I think she could file for maintenance pending suit. Ie an interim order - again she needs a solicitor

OnceUponAThread · 23/02/2022 18:20

@millymolls is right. She could look at interim maintenance order.

She might have a case depending on how much the small mortgage is and / or how much he is having to pay in rent / bills.

She'd have to detail her expenses each month. But OP mentioned she is frittering away money which doesn't tend to go well.

If I were his lawyer I'd advise defending against an interim order though. Particularly since he's not in the family home and presumably having to shell out for rent / running his own household.

If she's only working 20 hours a week and kids are in school, there is an expectation that she maximises her earnings.

Particularly if he is having children two nights in the week and one at weekends (so 3/7, not far off 50/50).

She sounds like she may also be entitled to benefits, so that might be worth exploring in the short term.

sparkycats · 23/02/2022 18:23

@millymolls

I think she could file for maintenance pending suit. Ie an interim order - again she needs a solicitor
He's offered £350. A quick calculation shows he should pay more like £500 but then he's not taking any of the house.

He's starting from scratch and has his own house to pay for. I can see his POV but unfortunately whenever we try to gentle give his POV to our friend she gets very angry. I also think he's got himself in the shit financially a d think he's potentially loosing his job.

OP posts:
OnceUponAThread · 23/02/2022 18:25

Interim order might work though. The disparity in incomes pre-divorce is fairly stark.

Again it's so hard to tell without knowing.

  1. how much the mortgage is
  2. how much he earns
  3. how much it's costing him to house himself in the interim
  4. how much she earns
  5. how much he's spending servicing debts

Etc.

CM should definitely be a priority, but definitely worth exploring an interim order with a solicitor

HalfShrunkMoreToGo · 23/02/2022 18:32

Just put the details you've given 8n to the CMS calculator, assuming £80,000 a year, 1 child, no other children anywhere else, 2-3 nights a week with him then the CMS payment would be £501 a month.

The question is whether he would pursue the house if she insists on the full entitlement, and if he did would she end up worse off by getting 5hat extra £150 a month.

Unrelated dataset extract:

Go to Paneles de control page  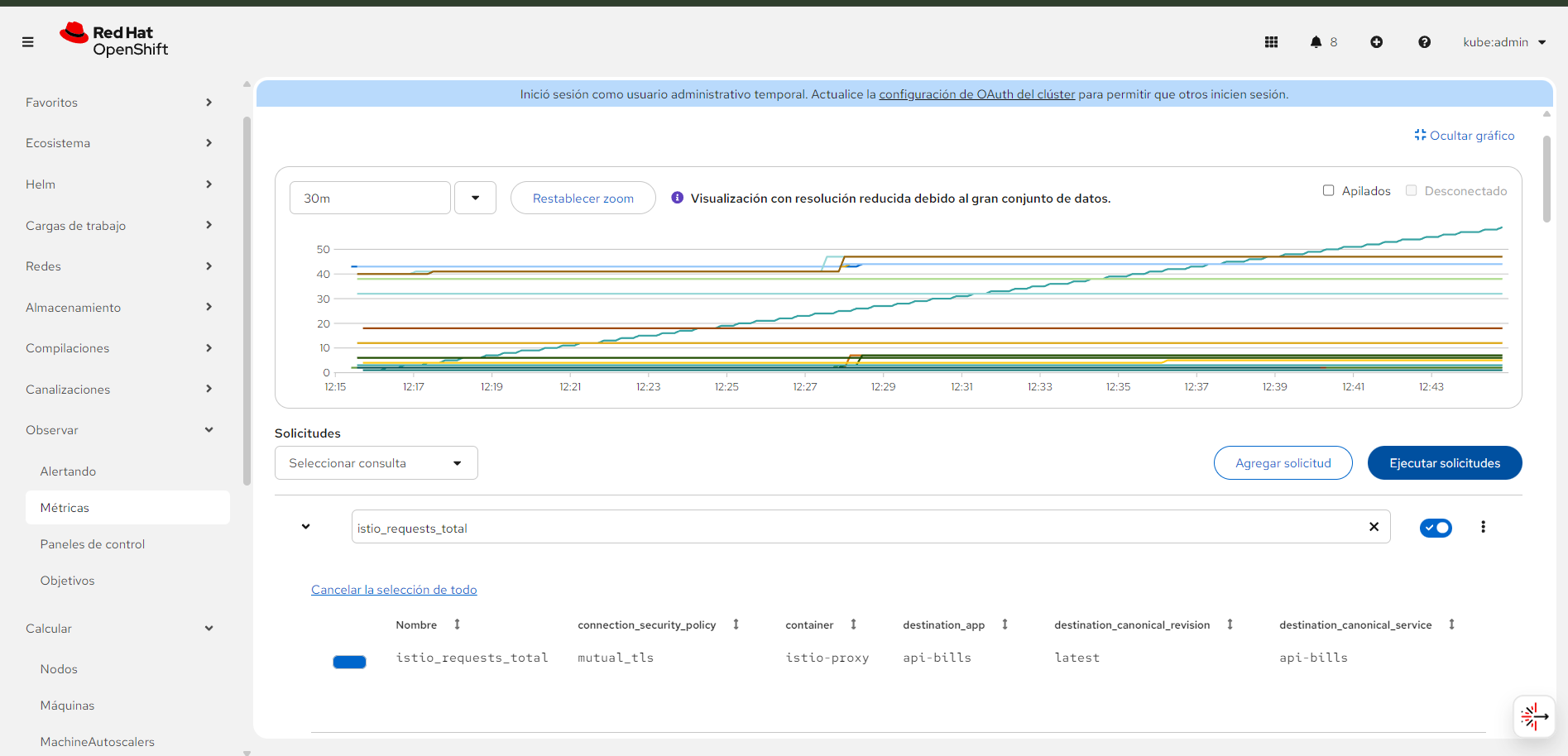[93, 544]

sparkycats · 23/02/2022 18:35

@OnceUponAThread

Interim order might work though. The disparity in incomes pre-divorce is fairly stark.

Again it's so hard to tell without knowing.

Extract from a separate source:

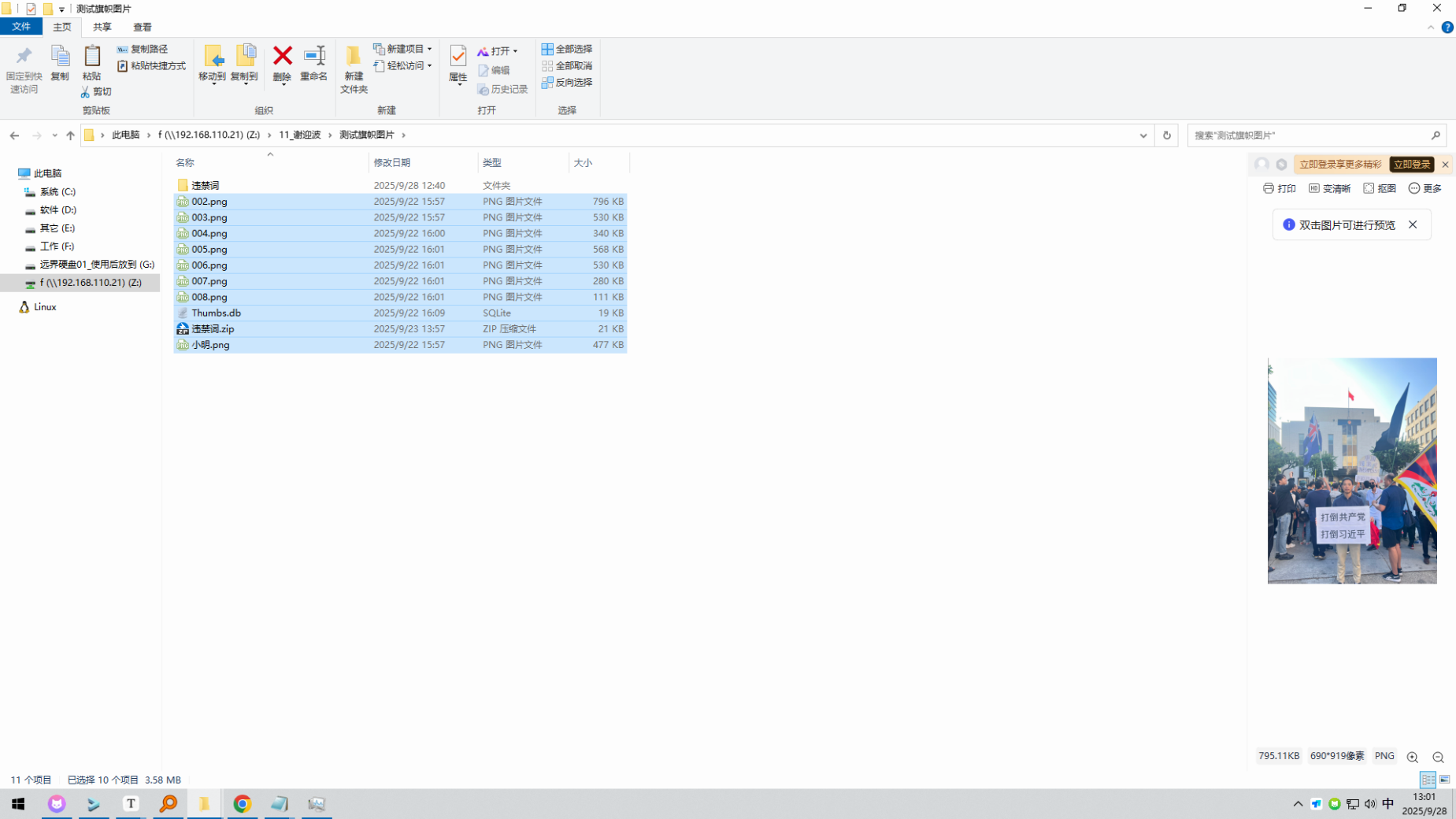Click the login now button
This screenshot has width=1456, height=819.
click(1410, 165)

  1. how much the mortgage is
  2. how much he earns
  3. how much it's costing him to house himself in the interim
  4. how much she earns
  5. how much he's spending servicing debts

Etc.

CM should definitely be a priority, but definitely worth exploring an interim order with a solicitor

Thanks. I wonder if going down that road would leave her with more or less.

He earns £80k I think. She earns probably around £200 per week I would say if you take it as £10 per hour x 20. She has much more earning potential though as dc at school but doesn't want to increase her hours.

Their mortgage is very small. Unsure of the amount. Only taken out to pay off his debts and a small extension on the house.

His budget for a rental was £1400 I think so his costs are upwards of that. He did have a ridiculously expense car on HP but has got rid of that now.

She seems like she's not going down the solicitor advice route. I think her parents have agreed to support her.